Не став спорить с ним и счастливо переглядываясь, молодые прошли в гостиную. Здесь все было как вчера, и Роману показалось, что он никуда не уходил. Та же самая вышивка лежала на кресле, возле которого дремал, свернувшись на полу калачиком, медвежонок. Почуя вошедших, он поднялся на лапы и, проковыляв к ним, стал их осторожно обнюхивать, пофыркивая и ворча.
Татьяна быстро присела на корточки и, обняв медвежонка, поцеловала его. Роман тоже опустился рядом с ней на колени.
А она, словно девочка, обнимала смешно ворчащего медвежонка, шепча ему что-то детское, давно забытое Романом, от чего любовь и умиление переполняли его сердце, и он смотрел и смотрел на нее. Вдруг, оглянувшись на Романа, она смутилась и, словно девочка, бросилась к нему на грудь. Он обнял ее и замер, благоговейно ощущая всю прелесть и чистоту этого существа.
Медвежонок ворочался рядом, тыкаясь в их руки мокрым холодным носом.
– Я нашел тебя! – прошептал Роман в ее гладкие русые волосы. – Какое это чудо, что я нашел тебя.
Она молча улыбалась, прижавшись к нему. Смеркалось. В гостиной становилось все темнее.
– Знаешь, мне немного страшно, – произнесла Татьяна.
– Отчего?
– Мне кажется, что это сон. Добрый, добрый сон. Я так давно хотела его увидеть, и вот теперь он пришел, и я… я боюсь, что он вдруг кончится, и я проснусь.
– Я тоже думал об этом, – Роман
крепче обнял, прижался щекою к ее голове. – Нет, нет. Это не сон. Мы все живые, мы можем умереть, можем жить. Вот эта комната, этот милый мишка, этот лес – это все живое, и я верю, что это не сон. Хотя это так чудесно, что можно поверить, что все нам приснилось. Но я не верю.– А я не хочу просыпаться.
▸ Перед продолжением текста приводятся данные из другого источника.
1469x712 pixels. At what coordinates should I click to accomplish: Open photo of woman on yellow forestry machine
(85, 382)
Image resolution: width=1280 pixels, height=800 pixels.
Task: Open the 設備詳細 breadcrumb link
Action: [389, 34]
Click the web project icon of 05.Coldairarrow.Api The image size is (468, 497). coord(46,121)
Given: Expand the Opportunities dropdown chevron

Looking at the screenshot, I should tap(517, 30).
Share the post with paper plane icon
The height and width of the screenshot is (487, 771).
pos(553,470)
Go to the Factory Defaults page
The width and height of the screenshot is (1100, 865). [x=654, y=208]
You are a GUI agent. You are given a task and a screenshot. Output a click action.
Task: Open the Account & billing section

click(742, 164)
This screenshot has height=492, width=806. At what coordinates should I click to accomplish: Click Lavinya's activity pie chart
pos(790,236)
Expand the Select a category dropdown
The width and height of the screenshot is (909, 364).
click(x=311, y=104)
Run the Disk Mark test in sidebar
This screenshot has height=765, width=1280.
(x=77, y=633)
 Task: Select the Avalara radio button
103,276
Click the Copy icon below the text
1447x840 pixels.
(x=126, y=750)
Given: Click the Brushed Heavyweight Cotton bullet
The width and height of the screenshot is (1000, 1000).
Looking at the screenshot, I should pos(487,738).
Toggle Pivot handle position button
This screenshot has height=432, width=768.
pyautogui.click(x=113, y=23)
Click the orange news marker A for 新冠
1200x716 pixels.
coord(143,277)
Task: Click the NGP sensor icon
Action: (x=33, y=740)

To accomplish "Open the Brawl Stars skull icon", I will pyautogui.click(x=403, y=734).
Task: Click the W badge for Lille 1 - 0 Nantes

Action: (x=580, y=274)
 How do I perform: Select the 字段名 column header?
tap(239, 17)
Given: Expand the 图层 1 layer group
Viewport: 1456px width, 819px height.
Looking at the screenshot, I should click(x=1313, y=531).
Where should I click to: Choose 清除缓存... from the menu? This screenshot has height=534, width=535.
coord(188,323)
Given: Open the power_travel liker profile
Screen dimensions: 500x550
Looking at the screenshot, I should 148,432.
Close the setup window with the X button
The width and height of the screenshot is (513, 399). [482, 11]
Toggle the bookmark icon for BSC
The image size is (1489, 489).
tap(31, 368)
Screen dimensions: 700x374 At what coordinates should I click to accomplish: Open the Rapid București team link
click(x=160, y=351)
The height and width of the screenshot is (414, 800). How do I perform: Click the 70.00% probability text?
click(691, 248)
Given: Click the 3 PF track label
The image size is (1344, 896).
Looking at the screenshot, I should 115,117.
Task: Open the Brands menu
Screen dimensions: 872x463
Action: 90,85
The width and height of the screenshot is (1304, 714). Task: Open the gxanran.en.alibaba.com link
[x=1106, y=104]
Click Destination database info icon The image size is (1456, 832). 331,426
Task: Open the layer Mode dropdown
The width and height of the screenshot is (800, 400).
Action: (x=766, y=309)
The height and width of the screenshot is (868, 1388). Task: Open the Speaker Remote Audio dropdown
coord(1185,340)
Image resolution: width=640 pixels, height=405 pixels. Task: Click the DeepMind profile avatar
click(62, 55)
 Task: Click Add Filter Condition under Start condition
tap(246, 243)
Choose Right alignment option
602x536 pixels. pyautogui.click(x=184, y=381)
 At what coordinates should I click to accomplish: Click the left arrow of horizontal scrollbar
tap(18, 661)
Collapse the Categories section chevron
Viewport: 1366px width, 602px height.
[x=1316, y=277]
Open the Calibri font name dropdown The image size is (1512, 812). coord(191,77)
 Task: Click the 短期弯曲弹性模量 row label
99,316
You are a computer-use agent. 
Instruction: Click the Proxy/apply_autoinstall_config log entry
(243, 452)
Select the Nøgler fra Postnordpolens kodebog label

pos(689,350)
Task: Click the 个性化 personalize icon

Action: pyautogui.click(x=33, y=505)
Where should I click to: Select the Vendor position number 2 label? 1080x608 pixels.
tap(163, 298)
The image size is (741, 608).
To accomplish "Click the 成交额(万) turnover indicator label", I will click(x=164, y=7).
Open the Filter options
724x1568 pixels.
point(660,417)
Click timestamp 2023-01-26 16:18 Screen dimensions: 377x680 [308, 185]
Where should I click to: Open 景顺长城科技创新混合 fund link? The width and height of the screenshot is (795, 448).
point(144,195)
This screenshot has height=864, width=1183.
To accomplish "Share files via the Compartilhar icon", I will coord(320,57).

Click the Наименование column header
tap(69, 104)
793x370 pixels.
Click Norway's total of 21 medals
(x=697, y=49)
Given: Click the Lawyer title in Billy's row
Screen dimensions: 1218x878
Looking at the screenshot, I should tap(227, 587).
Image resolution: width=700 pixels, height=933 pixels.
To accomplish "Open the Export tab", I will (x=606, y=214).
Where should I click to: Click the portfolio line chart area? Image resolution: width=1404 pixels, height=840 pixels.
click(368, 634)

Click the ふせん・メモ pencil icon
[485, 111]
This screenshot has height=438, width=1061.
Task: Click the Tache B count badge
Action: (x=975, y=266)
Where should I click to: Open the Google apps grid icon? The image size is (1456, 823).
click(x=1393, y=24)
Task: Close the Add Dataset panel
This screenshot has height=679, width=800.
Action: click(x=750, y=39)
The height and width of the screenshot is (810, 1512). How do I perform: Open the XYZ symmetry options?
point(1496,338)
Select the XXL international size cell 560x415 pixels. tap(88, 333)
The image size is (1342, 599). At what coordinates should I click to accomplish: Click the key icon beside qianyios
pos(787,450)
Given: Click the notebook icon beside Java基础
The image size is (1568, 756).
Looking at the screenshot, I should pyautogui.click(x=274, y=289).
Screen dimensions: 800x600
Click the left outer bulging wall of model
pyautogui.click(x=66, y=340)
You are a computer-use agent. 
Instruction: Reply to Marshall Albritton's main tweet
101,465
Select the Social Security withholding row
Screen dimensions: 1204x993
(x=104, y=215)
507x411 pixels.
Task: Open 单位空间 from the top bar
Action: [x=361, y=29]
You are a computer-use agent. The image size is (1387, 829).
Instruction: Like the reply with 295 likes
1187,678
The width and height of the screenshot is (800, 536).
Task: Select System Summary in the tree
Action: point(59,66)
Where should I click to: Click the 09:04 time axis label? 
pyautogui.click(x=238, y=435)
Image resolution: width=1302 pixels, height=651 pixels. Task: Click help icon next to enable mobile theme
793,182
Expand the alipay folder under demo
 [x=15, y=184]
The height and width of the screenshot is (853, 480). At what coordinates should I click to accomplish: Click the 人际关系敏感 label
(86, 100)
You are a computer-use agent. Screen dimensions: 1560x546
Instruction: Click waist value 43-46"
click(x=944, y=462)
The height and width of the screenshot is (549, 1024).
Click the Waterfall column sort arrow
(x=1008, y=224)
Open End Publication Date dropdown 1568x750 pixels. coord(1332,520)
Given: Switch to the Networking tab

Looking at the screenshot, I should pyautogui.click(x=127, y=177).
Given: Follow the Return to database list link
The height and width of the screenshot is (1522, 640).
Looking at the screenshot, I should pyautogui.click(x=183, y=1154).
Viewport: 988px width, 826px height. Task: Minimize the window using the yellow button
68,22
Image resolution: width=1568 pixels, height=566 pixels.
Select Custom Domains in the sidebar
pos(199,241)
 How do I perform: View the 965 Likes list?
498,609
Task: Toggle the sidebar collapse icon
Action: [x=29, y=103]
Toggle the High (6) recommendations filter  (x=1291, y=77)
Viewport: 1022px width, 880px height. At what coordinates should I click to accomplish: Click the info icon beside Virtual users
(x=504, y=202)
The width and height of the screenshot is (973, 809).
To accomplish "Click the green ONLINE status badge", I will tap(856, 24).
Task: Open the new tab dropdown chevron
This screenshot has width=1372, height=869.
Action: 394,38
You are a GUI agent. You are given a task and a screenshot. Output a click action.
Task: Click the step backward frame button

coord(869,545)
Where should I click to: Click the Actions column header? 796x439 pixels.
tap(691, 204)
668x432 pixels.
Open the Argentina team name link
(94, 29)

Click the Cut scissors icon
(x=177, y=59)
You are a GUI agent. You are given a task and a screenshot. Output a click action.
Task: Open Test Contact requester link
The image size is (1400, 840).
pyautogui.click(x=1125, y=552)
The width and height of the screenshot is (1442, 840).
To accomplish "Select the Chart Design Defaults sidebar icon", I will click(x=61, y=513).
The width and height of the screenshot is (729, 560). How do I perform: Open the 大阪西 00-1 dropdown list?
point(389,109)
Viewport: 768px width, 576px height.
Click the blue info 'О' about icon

Дверь открылась, и на пороге показался Куницын.
– Почему темно? Дети мои, где вы? – спросил он, входя.
Роман и Татьяна встали.
– Как вы можете без света? Сегодня надо много света, везде должен быть свет!
Он подошел к большой керосиновой лампе, висящей над потолком, и, чиркнув спичкой, зажег ее. Фитиль ярко загорелся, от белого плафона потек мягкий свет, осветивший Куницына.
Лесничий стоял в мундире полковника. Лицо его было торжественно, волосы и усы были гладко причесаны, в левой руке он сжимал белые перчатки. Подойдя к молодым, он коснулся ладонями их плеч.
– Дети мои! Сегодня – день вашей помолвки, день святой и славный. У меня никого нет ближе вас; нет, не было и не будет. Я хочу, чтобы мы отпраздновали этот день, это славное событие. Роман, честный мой, добрый Роман! Отныне я буду любить тебя, как сына. Во всем ты можешь положиться на меня, во всем! Я сейчас же пошлю за Антоном Петровичем и Лидией Константиновной, мы все будем радоваться вашему счастью. Все!
Голос его, бывший некогда тяжелым и жестким, теперь звучал мягко, порывисто и как-то по-стариковски трогательно.
– Танюша, дитя мое! – он обнял Татьяну и поцеловал лоб. – Понимаешь ли ты, что произошло сейчас?
– Да, папа, да! – радостно и тихо ответила Татьяна и, обняв его, прижалась к его груди.
– Как я рад за тебя, дитя мое, как рад, – повторял Куницын, гладя ее голову. – Я глупец. Я старый упрямый глупец. Прости меня. Но теперь я другой, я многое понял, многое. О дети мои, до старости жизнь учит нас, и слава Богу, слава Богу!
Голос его задрожал, и, чтобы не расплакаться, он, отстранившись от Татьяны, взмахнул перчаткой:
– Праздник! Сегодня праздник! Мы будем праздновать, все, все будут праздновать вашу радость!
Подбежав к двери, он распахнул ее и закричал:
– Поля! Гаша! Гаврила! Огня! Огня сюда! Все сюда!
И вскоре все ожило, задвигалось в доме лесничего, во всех комнатах стали зажигаться свечи и лампы, в гостиной сдвигалась в сторону мебель, спешно накрывался стол; Гаврила проворно закладывал коляску, чтобы немедля ехать за Воспенниковыми, Гаша и Поля, каких-нибудь десять минут назад собиравшиеся тихо отойти ко сну, носились по дому, исполняя волю своего хозяина.
А он, поскрипывая сапогами, держась, как подобает настоящему офицеру, ходил по залитым светом комнатам, отдавая властные приказы, в которых чувствовалась не столько воля, сколько радость и возбуждение.
– Сдвинуть все! Стол на середину! – командовал он. – Цветов, цветов во все вазы! Гаша! Еще канделябр на комод! Чтоб свет был везде! Больше свету! Как можно больше!
И вскоре гостиная наполнилась светом, цветами, а длинный стол – простыми сельскими яствами, распространившими вокруг пряный аромат.